Rita J. King, EVP of business development at Science House, recently spoke at Samsung 837 about the value of infusing imagination into business. Here are three key takeaways from this insightful discussion:
1. Artificial Intelligence is Applied Imagination
Artificial intelligence (AI) is on everyone’s minds this year, whether they are entrepreneurs or engineers. AI has moved into our homes and our bedrooms; it tells us if the weather will affect a business trip, and reminds us to pick up groceries. King, however, does not believe intelligence should be referred to as artificial.
“If we think about technology as artificial, it allows us to outsource our ethics to machines, which is very dangerous,” she said.
Instead, she challenged people to think of AI as applied imagination, a combination of ideas and focused execution. It is about dispelling the notion that creativity is nebulous and indefinable, and instead thinking about it as a practical, tangible skill everyone can exercise.
2. Imagination Is the Differentiator
In the past, businesses could differentiate from competitors by developing new technologies. Today, businesses do not have the time or resources to keep up with the rapid pace of invention. They now buy solutions from companies that specialize in innovation.
If multiple companies can buy the same technologies, then it becomes more difficult to use hardware as an example of innovation. King argued that imagination is the only differentiator for businesses.
3. Innovation Without Imagination Is Directionless
King runs Science House alongside inventor James Jorasch. She asserted that innovation without imagination is directionless, but imagination without innovation is mere philosophy.

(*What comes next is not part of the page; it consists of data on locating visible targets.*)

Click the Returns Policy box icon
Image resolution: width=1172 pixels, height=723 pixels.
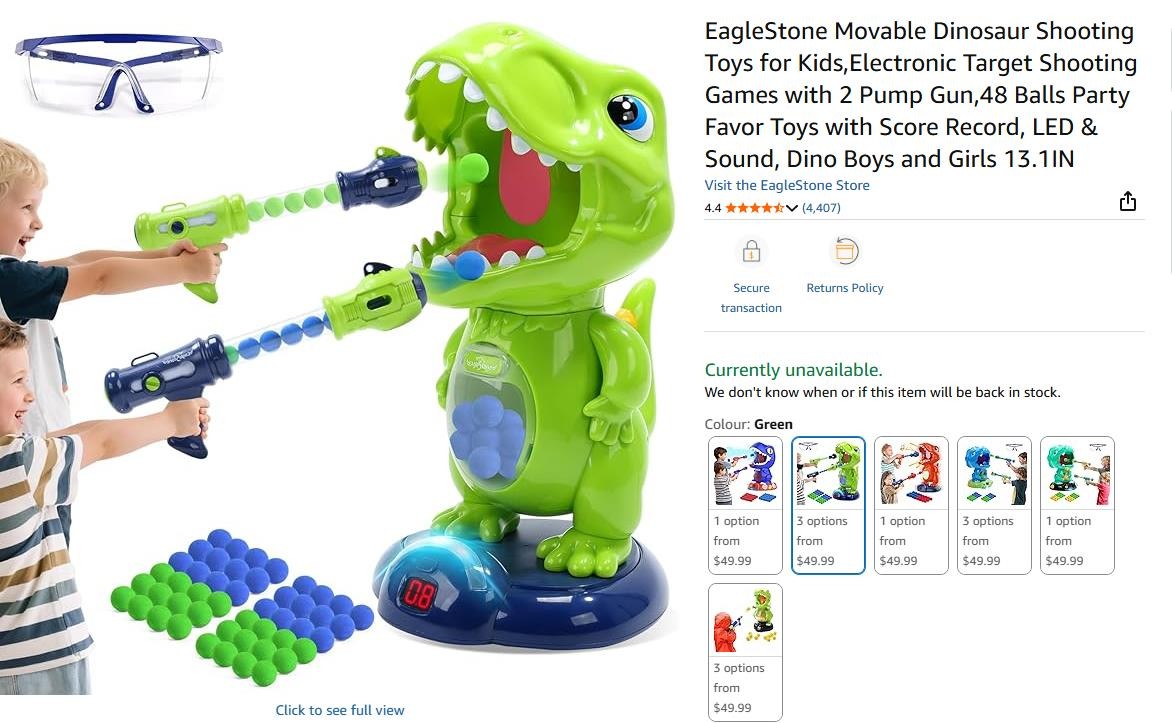pyautogui.click(x=845, y=251)
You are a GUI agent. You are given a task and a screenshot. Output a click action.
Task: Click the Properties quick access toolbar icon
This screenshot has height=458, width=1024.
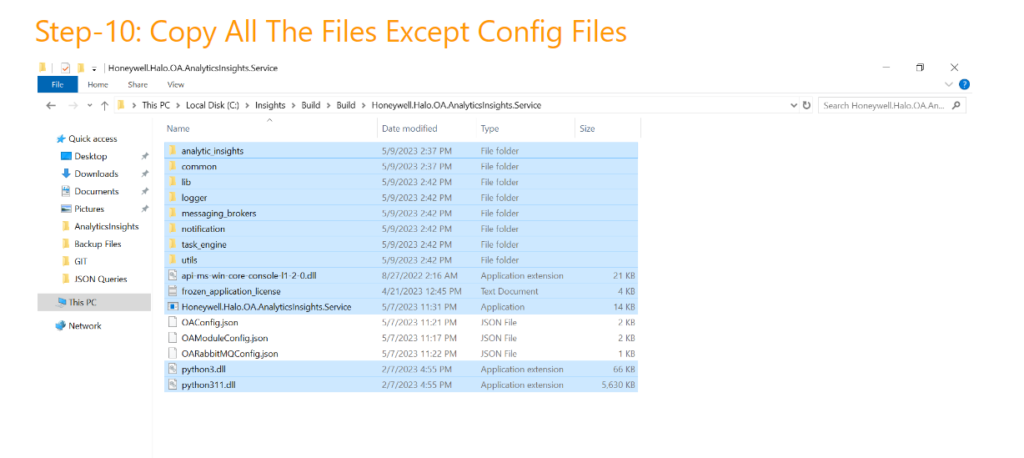[65, 68]
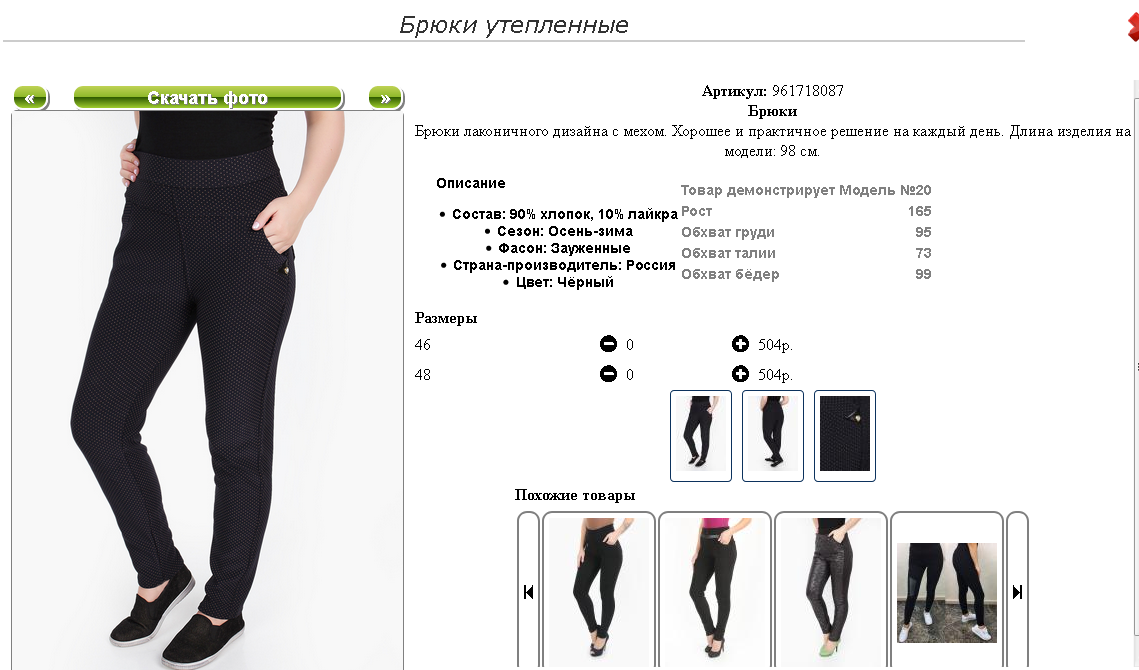Click the article number 961718087

pos(807,91)
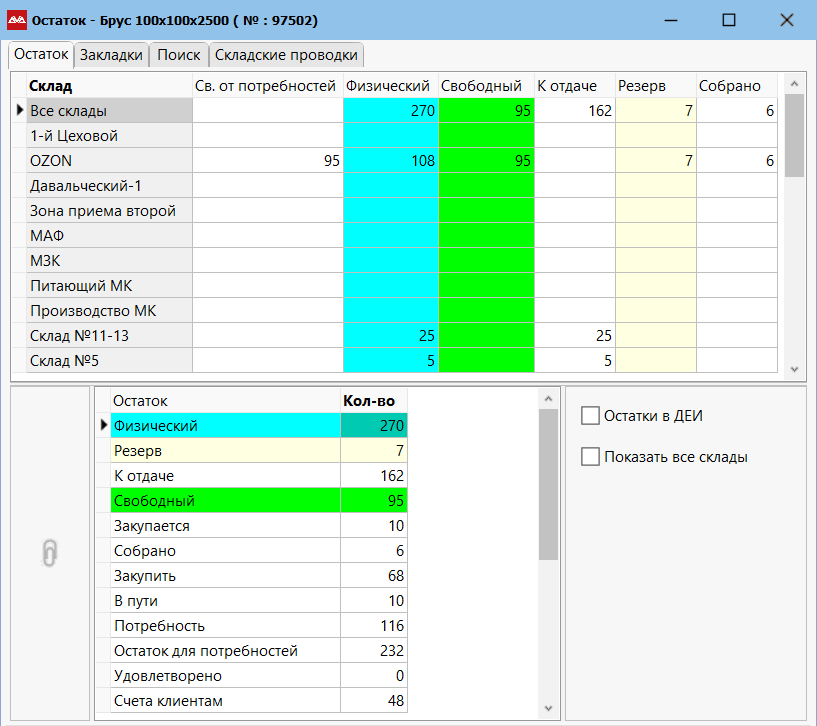The width and height of the screenshot is (817, 726).
Task: Sort by the Физический column header
Action: tap(390, 86)
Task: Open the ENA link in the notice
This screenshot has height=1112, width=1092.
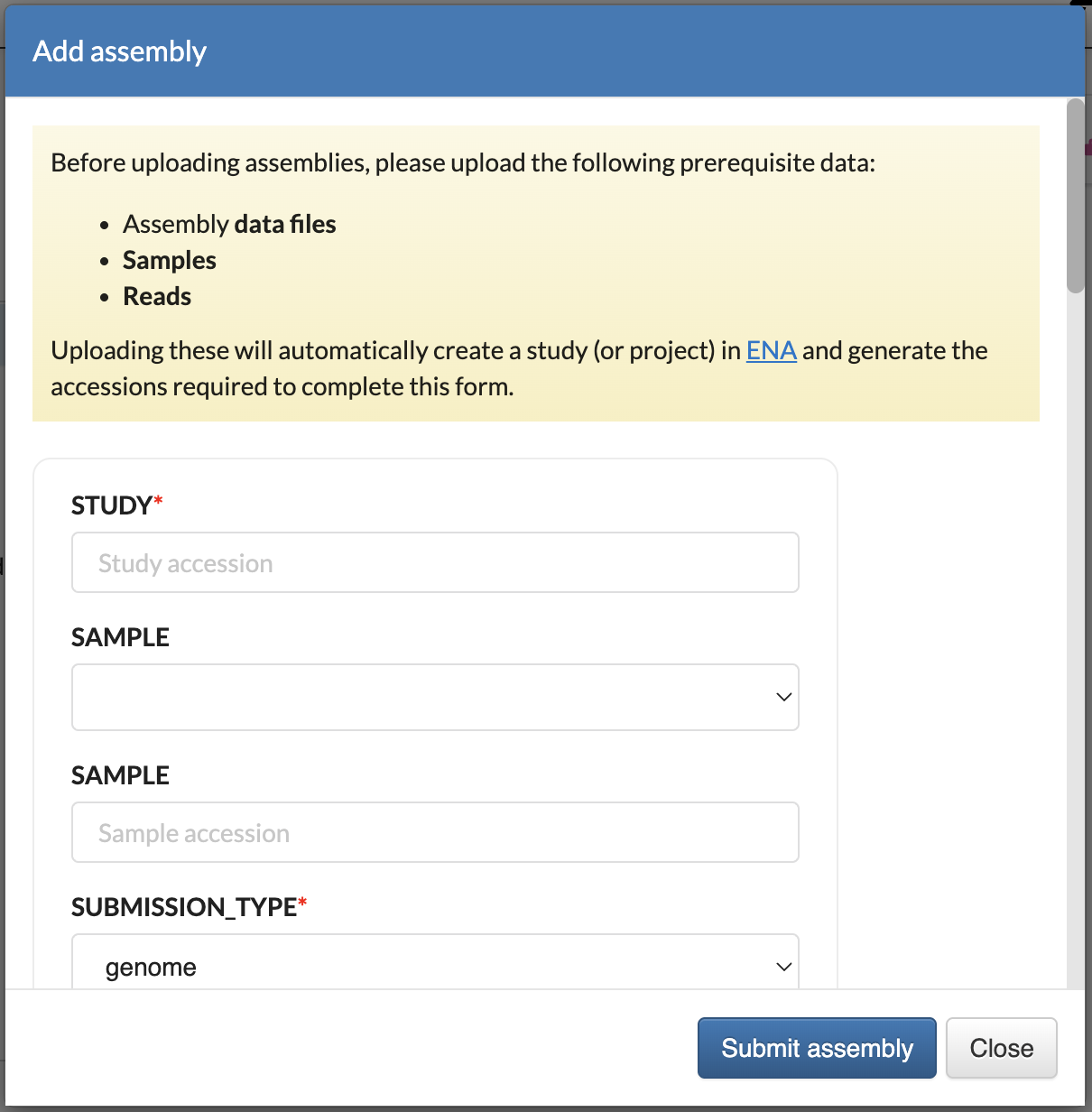Action: pos(771,350)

The dichotomy between innovation and imagination is exemplified in the transition from the Industrial Age to the Intelligence Age. In the Industrial Age, people clocked in and out, and success was measured in factory output. In many ways, people carried this mindset into the Intelligence Age.
However, the products we create and consume today are far more complex. You can’t always measure the immediate output of an algorithm, and many companies are still learning how to appropriately leverage the masses of data produced by consumer-based products.
Finding the sweet spot between these two ages will be both the challenge and the goal for entrepreneurs hoping to disrupt their markets. The trick is to question assumptions about the tangible elements, and learn more about the intangible elements; doing this will constantly help business reprioritize their focus areas and update thinking as time evolves.
Ultimately, King believes everyone is creative, and that businesses must be if they hope to provide value in the age of imagination.